WHAT THE EXERCISE ASKS
Provide the data again in its entirety, exactly as given.
==== DATA SECTION ====
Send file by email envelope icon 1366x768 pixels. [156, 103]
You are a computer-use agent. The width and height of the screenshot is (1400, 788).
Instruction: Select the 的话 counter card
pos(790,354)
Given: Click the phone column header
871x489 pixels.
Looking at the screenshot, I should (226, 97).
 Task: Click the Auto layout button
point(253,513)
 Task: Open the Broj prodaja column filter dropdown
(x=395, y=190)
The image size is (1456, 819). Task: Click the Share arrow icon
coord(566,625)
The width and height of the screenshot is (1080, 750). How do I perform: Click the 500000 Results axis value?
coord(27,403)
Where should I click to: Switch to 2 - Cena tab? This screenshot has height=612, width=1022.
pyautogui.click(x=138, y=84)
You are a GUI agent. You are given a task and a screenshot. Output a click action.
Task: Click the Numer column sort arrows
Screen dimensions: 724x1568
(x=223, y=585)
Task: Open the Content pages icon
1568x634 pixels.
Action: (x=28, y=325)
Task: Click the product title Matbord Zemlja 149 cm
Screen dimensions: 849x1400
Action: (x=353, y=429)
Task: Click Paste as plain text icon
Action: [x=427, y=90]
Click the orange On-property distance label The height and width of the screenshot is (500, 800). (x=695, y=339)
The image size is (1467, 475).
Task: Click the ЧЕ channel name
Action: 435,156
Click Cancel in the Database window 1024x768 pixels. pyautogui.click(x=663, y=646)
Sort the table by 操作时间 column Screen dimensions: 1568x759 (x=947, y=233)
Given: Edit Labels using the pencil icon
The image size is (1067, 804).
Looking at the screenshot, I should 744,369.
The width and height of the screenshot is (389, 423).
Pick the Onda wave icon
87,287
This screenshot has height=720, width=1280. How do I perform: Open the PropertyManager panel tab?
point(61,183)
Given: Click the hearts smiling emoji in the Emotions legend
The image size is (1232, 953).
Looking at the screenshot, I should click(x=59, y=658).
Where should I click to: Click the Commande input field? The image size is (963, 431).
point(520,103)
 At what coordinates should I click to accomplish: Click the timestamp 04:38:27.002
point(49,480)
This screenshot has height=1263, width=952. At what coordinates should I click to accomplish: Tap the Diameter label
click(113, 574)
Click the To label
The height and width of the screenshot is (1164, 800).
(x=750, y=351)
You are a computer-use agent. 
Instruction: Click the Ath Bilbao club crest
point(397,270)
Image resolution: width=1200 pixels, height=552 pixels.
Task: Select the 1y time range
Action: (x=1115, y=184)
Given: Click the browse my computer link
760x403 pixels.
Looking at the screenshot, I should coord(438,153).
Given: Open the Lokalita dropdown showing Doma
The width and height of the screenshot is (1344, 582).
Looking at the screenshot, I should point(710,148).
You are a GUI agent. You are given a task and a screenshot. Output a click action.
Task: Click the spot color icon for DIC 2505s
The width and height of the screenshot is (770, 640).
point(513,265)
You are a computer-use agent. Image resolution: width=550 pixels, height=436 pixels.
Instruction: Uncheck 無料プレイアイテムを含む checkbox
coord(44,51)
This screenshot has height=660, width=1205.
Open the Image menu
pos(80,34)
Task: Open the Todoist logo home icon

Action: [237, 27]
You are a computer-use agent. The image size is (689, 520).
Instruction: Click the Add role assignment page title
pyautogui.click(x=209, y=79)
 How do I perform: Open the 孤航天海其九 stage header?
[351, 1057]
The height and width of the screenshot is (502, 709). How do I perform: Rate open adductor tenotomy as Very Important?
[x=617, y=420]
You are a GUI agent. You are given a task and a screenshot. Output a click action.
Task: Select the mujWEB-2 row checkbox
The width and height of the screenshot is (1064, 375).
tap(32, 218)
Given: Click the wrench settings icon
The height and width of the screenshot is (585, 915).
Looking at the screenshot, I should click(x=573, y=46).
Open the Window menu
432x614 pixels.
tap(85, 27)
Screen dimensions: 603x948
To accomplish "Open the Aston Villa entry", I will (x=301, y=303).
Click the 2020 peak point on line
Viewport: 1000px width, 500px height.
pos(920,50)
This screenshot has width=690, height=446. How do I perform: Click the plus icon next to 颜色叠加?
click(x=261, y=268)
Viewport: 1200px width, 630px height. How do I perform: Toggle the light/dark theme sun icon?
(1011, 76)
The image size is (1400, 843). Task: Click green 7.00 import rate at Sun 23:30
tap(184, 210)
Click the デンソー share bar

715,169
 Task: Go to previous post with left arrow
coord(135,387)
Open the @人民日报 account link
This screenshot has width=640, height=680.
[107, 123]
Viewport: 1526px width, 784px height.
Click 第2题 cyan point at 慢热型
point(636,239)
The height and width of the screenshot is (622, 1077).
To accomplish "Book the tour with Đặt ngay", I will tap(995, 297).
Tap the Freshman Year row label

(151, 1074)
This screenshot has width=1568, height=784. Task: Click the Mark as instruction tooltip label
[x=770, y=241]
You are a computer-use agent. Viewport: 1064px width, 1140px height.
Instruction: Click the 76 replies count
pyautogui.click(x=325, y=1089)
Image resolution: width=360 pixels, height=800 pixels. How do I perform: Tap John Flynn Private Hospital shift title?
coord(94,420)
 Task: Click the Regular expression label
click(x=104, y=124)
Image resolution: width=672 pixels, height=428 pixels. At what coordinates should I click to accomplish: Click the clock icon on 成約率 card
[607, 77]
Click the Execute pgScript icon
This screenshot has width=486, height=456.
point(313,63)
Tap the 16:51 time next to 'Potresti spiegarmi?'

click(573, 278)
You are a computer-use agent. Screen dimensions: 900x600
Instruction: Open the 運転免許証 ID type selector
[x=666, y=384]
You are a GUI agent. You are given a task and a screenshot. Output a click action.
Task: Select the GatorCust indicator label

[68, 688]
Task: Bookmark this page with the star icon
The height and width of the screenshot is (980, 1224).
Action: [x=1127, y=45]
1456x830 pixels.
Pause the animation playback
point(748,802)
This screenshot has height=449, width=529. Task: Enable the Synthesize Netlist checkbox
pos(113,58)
====
ANSWER TO THE EXERCISE
Send file by email envelope icon 1366x768 pixels. [156, 103]
You are a computer-use agent. The width and height of the screenshot is (1400, 788).
Instruction: Select the 的话 counter card
pos(790,354)
Given: Click the phone column header
871x489 pixels.
Looking at the screenshot, I should (226, 97).
 Task: Click the Auto layout button
point(253,513)
 Task: Open the Broj prodaja column filter dropdown
(x=395, y=190)
The image size is (1456, 819). Task: Click the Share arrow icon
coord(566,625)
The width and height of the screenshot is (1080, 750). How do I perform: Click the 500000 Results axis value?
coord(27,403)
Where should I click to: Switch to 2 - Cena tab? This screenshot has height=612, width=1022.
pyautogui.click(x=138, y=84)
You are a GUI agent. You are given a task and a screenshot. Output a click action.
Task: Click the Numer column sort arrows
Screen dimensions: 724x1568
(x=223, y=585)
Task: Open the Content pages icon
1568x634 pixels.
Action: (x=28, y=325)
Task: Click the product title Matbord Zemlja 149 cm
Screen dimensions: 849x1400
Action: (x=353, y=429)
Task: Click Paste as plain text icon
Action: [x=427, y=90]
Click the orange On-property distance label The height and width of the screenshot is (500, 800). (x=695, y=339)
The image size is (1467, 475).
Task: Click the ЧЕ channel name
Action: 435,156
Click Cancel in the Database window 1024x768 pixels. pyautogui.click(x=663, y=646)
Sort the table by 操作时间 column Screen dimensions: 1568x759 (x=947, y=233)
Given: Edit Labels using the pencil icon
The image size is (1067, 804).
Looking at the screenshot, I should 744,369.
The width and height of the screenshot is (389, 423).
Pick the Onda wave icon
87,287
This screenshot has height=720, width=1280. How do I perform: Open the PropertyManager panel tab?
point(61,183)
Given: Click the hearts smiling emoji in the Emotions legend
The image size is (1232, 953).
Looking at the screenshot, I should click(x=59, y=658).
Where should I click to: Click the Commande input field? The image size is (963, 431).
point(520,103)
 At what coordinates should I click to accomplish: Click the timestamp 04:38:27.002
point(49,480)
This screenshot has height=1263, width=952. At what coordinates should I click to accomplish: Tap the Diameter label
click(113, 574)
Click the To label
The height and width of the screenshot is (1164, 800).
(x=750, y=351)
You are a computer-use agent. 
Instruction: Click the Ath Bilbao club crest
point(397,270)
Image resolution: width=1200 pixels, height=552 pixels.
Task: Select the 1y time range
Action: (x=1115, y=184)
Given: Click the browse my computer link
760x403 pixels.
Looking at the screenshot, I should coord(438,153).
Given: Open the Lokalita dropdown showing Doma
The width and height of the screenshot is (1344, 582).
Looking at the screenshot, I should point(710,148).
You are a GUI agent. You are given a task and a screenshot. Output a click action.
Task: Click the spot color icon for DIC 2505s
The width and height of the screenshot is (770, 640).
point(513,265)
You are a computer-use agent. Image resolution: width=550 pixels, height=436 pixels.
Instruction: Uncheck 無料プレイアイテムを含む checkbox
coord(44,51)
This screenshot has height=660, width=1205.
Open the Image menu
pos(80,34)
Task: Open the Todoist logo home icon

Action: [237, 27]
You are a computer-use agent. The image size is (689, 520).
Instruction: Click the Add role assignment page title
pyautogui.click(x=209, y=79)
 How do I perform: Open the 孤航天海其九 stage header?
[351, 1057]
The height and width of the screenshot is (502, 709). How do I perform: Rate open adductor tenotomy as Very Important?
[x=617, y=420]
You are a GUI agent. You are given a task and a screenshot. Output a click action.
Task: Select the mujWEB-2 row checkbox
The width and height of the screenshot is (1064, 375).
tap(32, 218)
Given: Click the wrench settings icon
The height and width of the screenshot is (585, 915).
Looking at the screenshot, I should click(x=573, y=46).
Open the Window menu
432x614 pixels.
tap(85, 27)
Screen dimensions: 603x948
To accomplish "Open the Aston Villa entry", I will (x=301, y=303).
Click the 2020 peak point on line
Viewport: 1000px width, 500px height.
pos(920,50)
This screenshot has width=690, height=446. How do I perform: Click the plus icon next to 颜色叠加?
click(x=261, y=268)
Viewport: 1200px width, 630px height. How do I perform: Toggle the light/dark theme sun icon?
(1011, 76)
The image size is (1400, 843). Task: Click green 7.00 import rate at Sun 23:30
tap(184, 210)
Click the デンソー share bar

715,169
 Task: Go to previous post with left arrow
coord(135,387)
Open the @人民日报 account link
This screenshot has width=640, height=680.
[107, 123]
Viewport: 1526px width, 784px height.
Click 第2题 cyan point at 慢热型
point(636,239)
The height and width of the screenshot is (622, 1077).
To accomplish "Book the tour with Đặt ngay", I will tap(995, 297).
Tap the Freshman Year row label

(151, 1074)
This screenshot has width=1568, height=784. Task: Click the Mark as instruction tooltip label
[x=770, y=241]
You are a computer-use agent. Viewport: 1064px width, 1140px height.
Instruction: Click the 76 replies count
pyautogui.click(x=325, y=1089)
Image resolution: width=360 pixels, height=800 pixels. How do I perform: Tap John Flynn Private Hospital shift title?
coord(94,420)
 Task: Click the Regular expression label
click(x=104, y=124)
Image resolution: width=672 pixels, height=428 pixels. At what coordinates should I click to accomplish: Click the clock icon on 成約率 card
[607, 77]
Click the Execute pgScript icon
This screenshot has width=486, height=456.
point(313,63)
Tap the 16:51 time next to 'Potresti spiegarmi?'

click(573, 278)
You are a computer-use agent. Screen dimensions: 900x600
Instruction: Open the 運転免許証 ID type selector
[x=666, y=384]
You are a GUI agent. You are given a task and a screenshot. Output a click action.
Task: Select the GatorCust indicator label

[68, 688]
Task: Bookmark this page with the star icon
The height and width of the screenshot is (980, 1224).
Action: [x=1127, y=45]
1456x830 pixels.
Pause the animation playback
point(748,802)
This screenshot has height=449, width=529. Task: Enable the Synthesize Netlist checkbox
pos(113,58)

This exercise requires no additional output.